For dehydration to temporarily impair the kidneys is not uncommon. It’s not typically concerning. What is concerning is Conley’s unwillingness to just say that, instead resorting to dodges like “I’m not going to get into operations” and invoking HIPAA when asked about abnormal findings. Every patient has a right to privacy, and there are some issues that the president may not want to go into extreme detail about. It’s possible that Trump directed his doctor not to talk about certain findings. As the president’s physician, Conley is not an elected official: His primary duty is to Trump. He may consider himself to be a responsible citizen and doctor as long as he is leaving the American people with a basic feeling that the president is doing fine.
But a doctor who is at liberty to discuss only normal and positive findings should not be holding a press conference. The job of a physician is not to reflect an upbeat attitude. It is not to conflate optimism with obfuscation. The job of a physician is to deal in reality—to neither minimize threats nor overemphasize them.
The unique bioethical dilemma of the moment is that we are in the middle of a pandemic. Accepting reality, and a shared set of facts, is vital. And there is one crucial exception to a doctor’s obligation to protect a patient’s privacy: when that patient is a threat to others.
On Monday, when Conley told reporters that he had given Trump the go-ahead to return to the White House, he could not say whether or how Trump would isolate himself for the rest of his illness. He is presumably still contagious (unless he has already had the virus for 10 days). That is: The president, in the throes of COVID-19, was being discharged back to the very site of a major coronavirus cluster. Why send a contagious person back to the place where an outbreak is still unfolding, if he is able to quarantine and execute his duties in his presidential suite at Walter Reed?

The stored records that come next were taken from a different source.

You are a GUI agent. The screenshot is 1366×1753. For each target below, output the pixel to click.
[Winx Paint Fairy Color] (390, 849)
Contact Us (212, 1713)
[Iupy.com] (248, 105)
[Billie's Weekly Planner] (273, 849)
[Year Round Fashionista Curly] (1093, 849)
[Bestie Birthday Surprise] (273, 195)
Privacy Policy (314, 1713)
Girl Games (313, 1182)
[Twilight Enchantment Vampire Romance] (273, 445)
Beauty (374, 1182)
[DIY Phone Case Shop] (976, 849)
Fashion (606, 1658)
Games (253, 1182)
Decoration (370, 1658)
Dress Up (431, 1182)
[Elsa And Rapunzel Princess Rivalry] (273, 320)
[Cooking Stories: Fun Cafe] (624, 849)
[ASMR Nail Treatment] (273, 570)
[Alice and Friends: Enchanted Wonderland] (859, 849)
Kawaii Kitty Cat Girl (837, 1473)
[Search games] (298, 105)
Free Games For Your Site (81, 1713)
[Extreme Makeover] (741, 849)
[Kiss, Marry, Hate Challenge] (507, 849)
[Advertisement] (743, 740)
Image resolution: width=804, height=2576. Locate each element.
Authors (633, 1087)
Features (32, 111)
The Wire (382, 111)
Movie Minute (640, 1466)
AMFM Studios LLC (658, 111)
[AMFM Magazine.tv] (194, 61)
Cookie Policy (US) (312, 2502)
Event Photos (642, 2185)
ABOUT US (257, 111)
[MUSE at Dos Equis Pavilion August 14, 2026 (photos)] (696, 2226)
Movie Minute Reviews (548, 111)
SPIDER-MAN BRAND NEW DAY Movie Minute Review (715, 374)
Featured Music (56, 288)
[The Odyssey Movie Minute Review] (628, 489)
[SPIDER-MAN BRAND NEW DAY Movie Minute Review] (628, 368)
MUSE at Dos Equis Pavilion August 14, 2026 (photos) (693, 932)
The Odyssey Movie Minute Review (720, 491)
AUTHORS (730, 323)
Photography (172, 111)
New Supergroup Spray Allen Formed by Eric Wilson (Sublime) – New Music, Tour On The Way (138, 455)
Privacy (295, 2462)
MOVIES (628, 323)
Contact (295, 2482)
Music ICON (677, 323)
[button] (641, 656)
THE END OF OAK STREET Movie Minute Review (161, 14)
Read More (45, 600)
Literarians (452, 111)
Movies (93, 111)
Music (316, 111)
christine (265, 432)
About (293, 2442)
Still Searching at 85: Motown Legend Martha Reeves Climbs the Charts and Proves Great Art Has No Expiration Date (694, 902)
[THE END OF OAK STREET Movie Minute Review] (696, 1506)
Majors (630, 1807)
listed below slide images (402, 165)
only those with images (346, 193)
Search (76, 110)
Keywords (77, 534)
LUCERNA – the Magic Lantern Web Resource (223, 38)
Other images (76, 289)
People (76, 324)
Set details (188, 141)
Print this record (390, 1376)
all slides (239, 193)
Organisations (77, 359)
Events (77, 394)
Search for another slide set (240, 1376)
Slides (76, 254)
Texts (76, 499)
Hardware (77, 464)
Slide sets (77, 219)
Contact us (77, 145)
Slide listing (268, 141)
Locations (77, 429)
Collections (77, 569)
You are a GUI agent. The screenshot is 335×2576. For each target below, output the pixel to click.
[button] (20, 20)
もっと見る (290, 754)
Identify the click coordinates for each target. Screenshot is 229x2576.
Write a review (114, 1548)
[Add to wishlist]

Read: Trump’s doctor comes from a uniquely American brand of medicine
Conley even defended the president’s decision on Sunday to break quarantine and go on a car ride with Secret Service agents, which an attending physician at Walter Reed called “insanity.” At the very least, the appropriate response from Conley would have been to say “I advised against that.”
Statistically, Trump is most likely to continue recovering uneventfully. This decision to return home is not clearly medically unwise for him. But the declaration of victory and the overall downplaying of Trump’s medical status do a grave disservice to the public. And though it is within Trump’s purview, going back home is, at the very least, inconsiderate of the staff at the White House. That creates risk not just for those who work there, but everyone who has contact with those people, and then everyone who has contact with those people. As the current cluster at the White House has made abundantly clear, a single negligent act can end up leading to multiple cases.